Word and element pointing entries:

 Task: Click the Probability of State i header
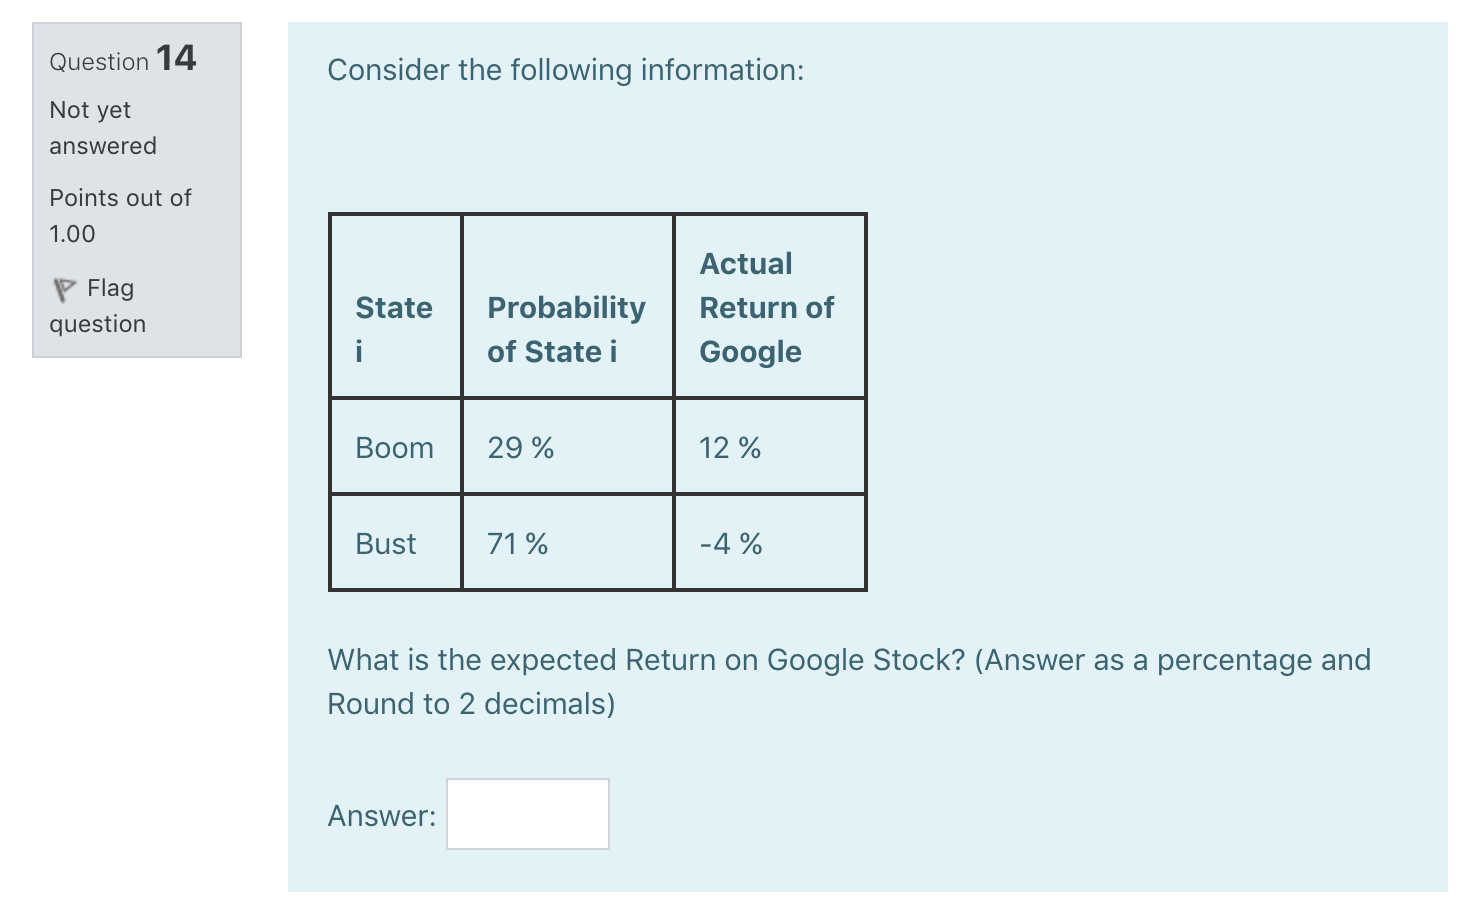tap(566, 329)
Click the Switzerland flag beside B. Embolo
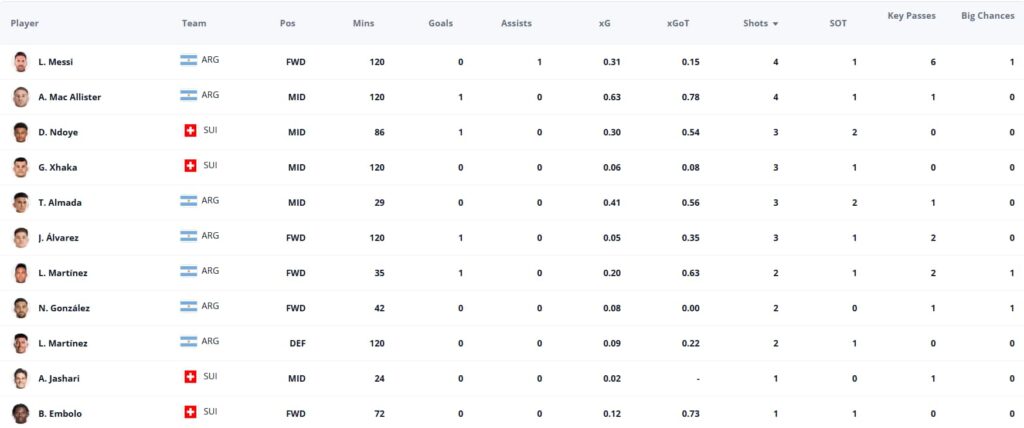 click(190, 412)
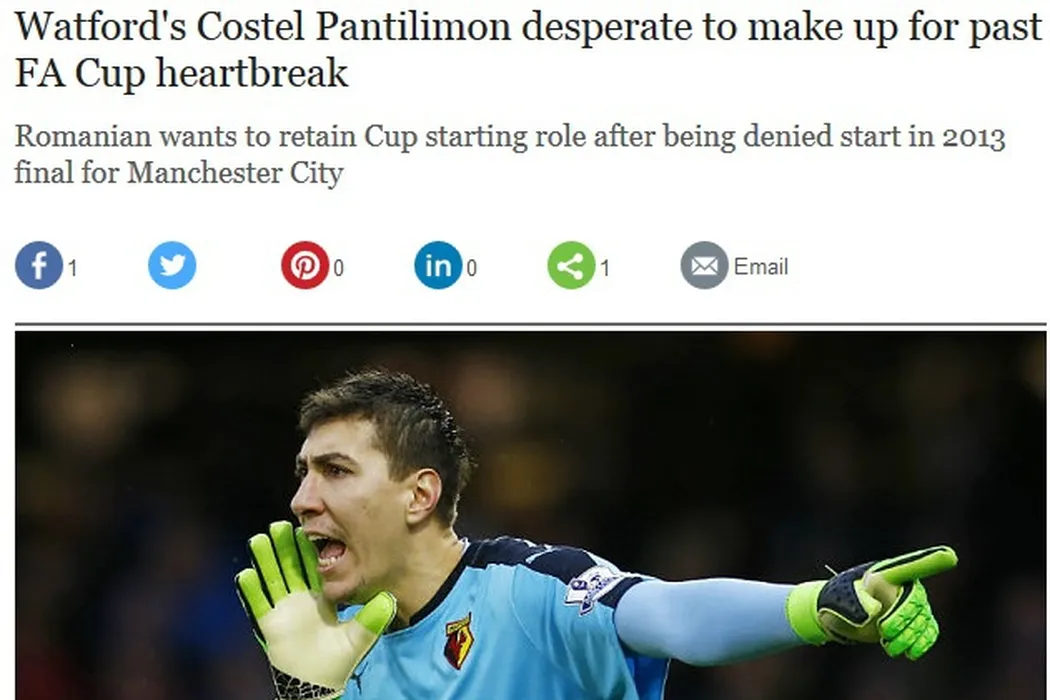
Task: Click the 'FA Cup heartbreak' headline line
Action: (181, 72)
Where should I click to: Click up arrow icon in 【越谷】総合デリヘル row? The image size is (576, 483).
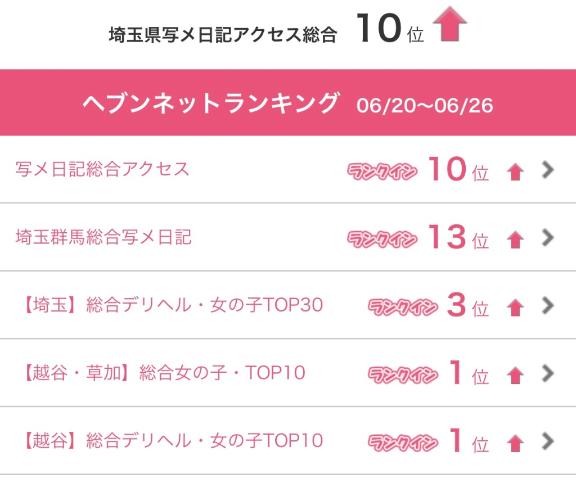click(515, 443)
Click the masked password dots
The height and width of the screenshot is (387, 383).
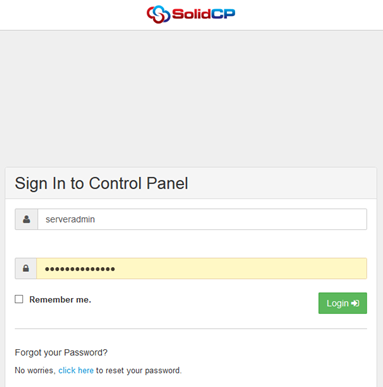[x=80, y=269]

§ SET PROBLEM
Pick out every line in the records that contains the word "Task" and copy each one.

§ EXPECTED ANSWER
 Task: Click the Probability of State i header
Task: Click the 'FA Cup heartbreak' headline line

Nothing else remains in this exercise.